TEXTE FOURNI:
Sublime !
Quelle émotion !
Trois fois heureux les princes imbéciles et oisifs qui peuplent les pages jet-set des torchons populeux qui s'auto-proclament journaux, trois fois heureux les ducs des Asturies, de Savoie, de Cornouailles et confrères qui, parce que les temps ont changé (heureusement !), peuvent choisir qui aimer et s'adonner à une vie de frasques pseudo-romanesques.
Dans cette très courte biographie romancée, Claude Anet (de son vrai nom Jean Schopfer), qui a erré toute sa vie sur les routes d'Europe, cultivant ainsi une curiosité érudite pour son histoire, lègue au lecteur, seulement un an avant sa disparition en 1931, un témoignage bien documenté et bien écrit sur la tragédie de Mayerling ou comment l'archiduc Rodolphe, héritier présomptif de la double monarchie austro-hongroise, s'est suicidé avec sa dernière maîtresse, la jeune baronne Marie Vetsera, dans son pavillon de chasse, au coeur de la forêt viennoise.

[Données recueillies]
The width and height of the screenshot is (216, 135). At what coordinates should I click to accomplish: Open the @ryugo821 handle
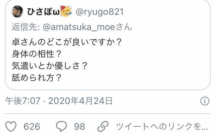click(100, 12)
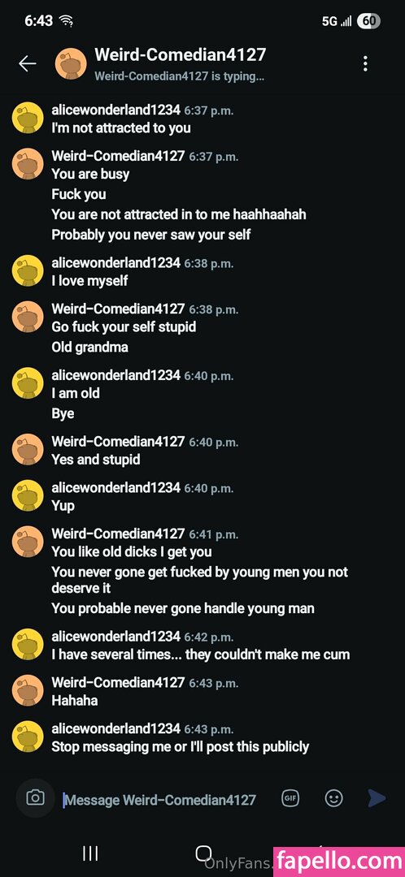Open the three-dot overflow menu
405x877 pixels.
[x=365, y=64]
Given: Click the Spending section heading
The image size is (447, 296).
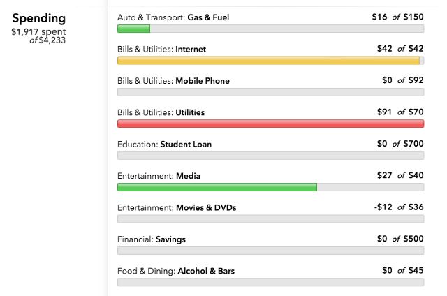Looking at the screenshot, I should tap(39, 17).
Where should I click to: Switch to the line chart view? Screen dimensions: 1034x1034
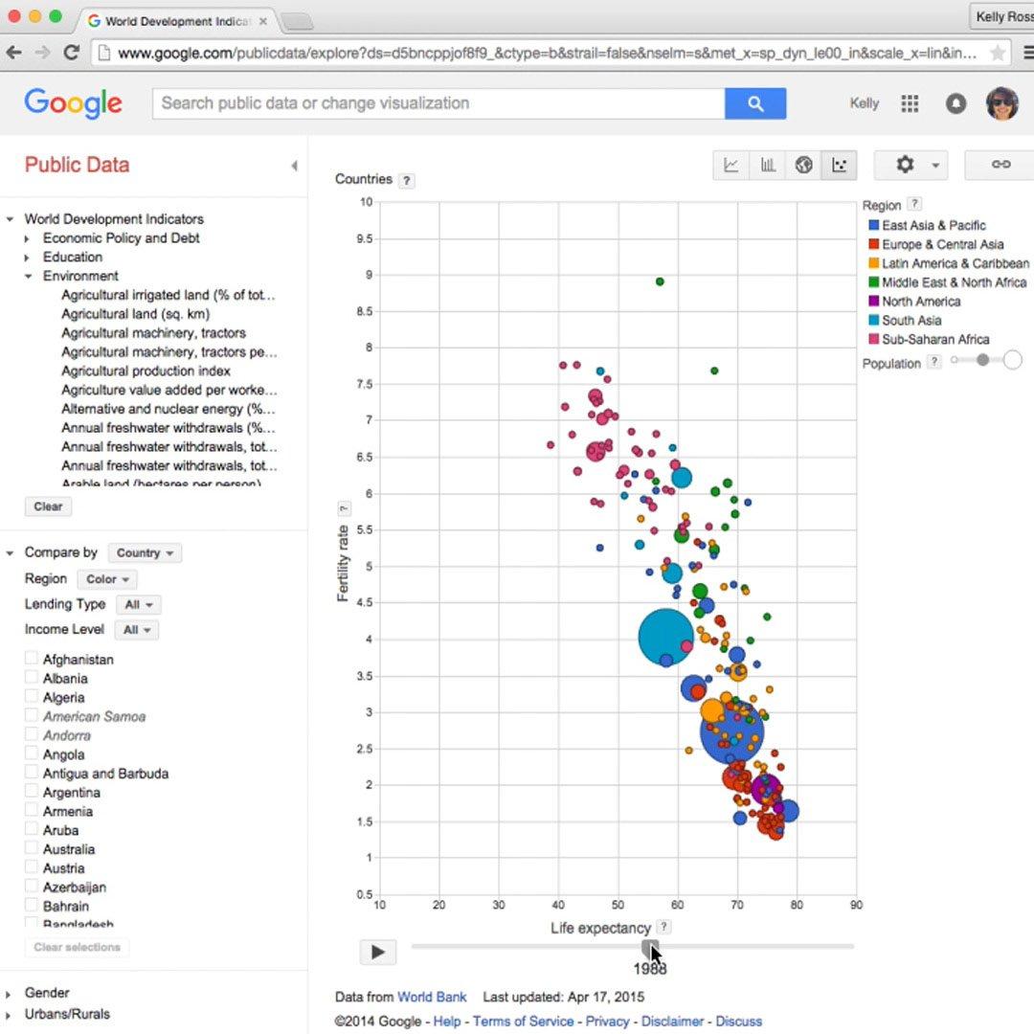(731, 165)
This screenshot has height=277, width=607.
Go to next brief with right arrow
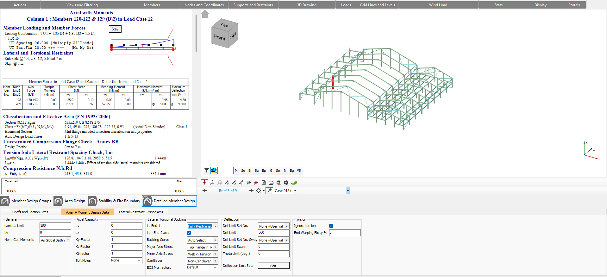251,190
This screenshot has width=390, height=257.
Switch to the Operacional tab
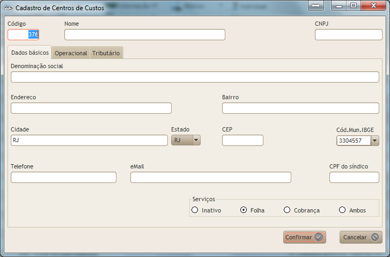pos(71,53)
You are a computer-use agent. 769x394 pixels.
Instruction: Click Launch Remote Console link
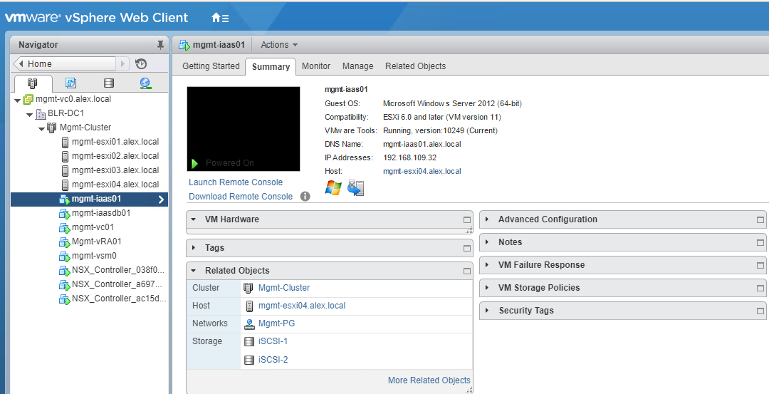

NATURE DE LA TÂCHE: Recopiez le passage du texte fourni qui va de « Dans cette très » jusqu'à « la forêt viennoise. » inclus.

RÉPONSE:
Dans cette très courte biographie romancée, Claude Anet (de son vrai nom Jean Schopfer), qui a erré toute sa vie sur les routes d'Europe, cultivant ainsi une curiosité érudite pour son histoire, lègue au lecteur, seulement un an avant sa disparition en 1931, un témoignage bien documenté et bien écrit sur la tragédie de Mayerling ou comment l'archiduc Rodolphe, héritier présomptif de la double monarchie austro-hongroise, s'est suicidé avec sa dernière maîtresse, la jeune baronne Marie Vetsera, dans son pavillon de chasse, au coeur de la forêt viennoise.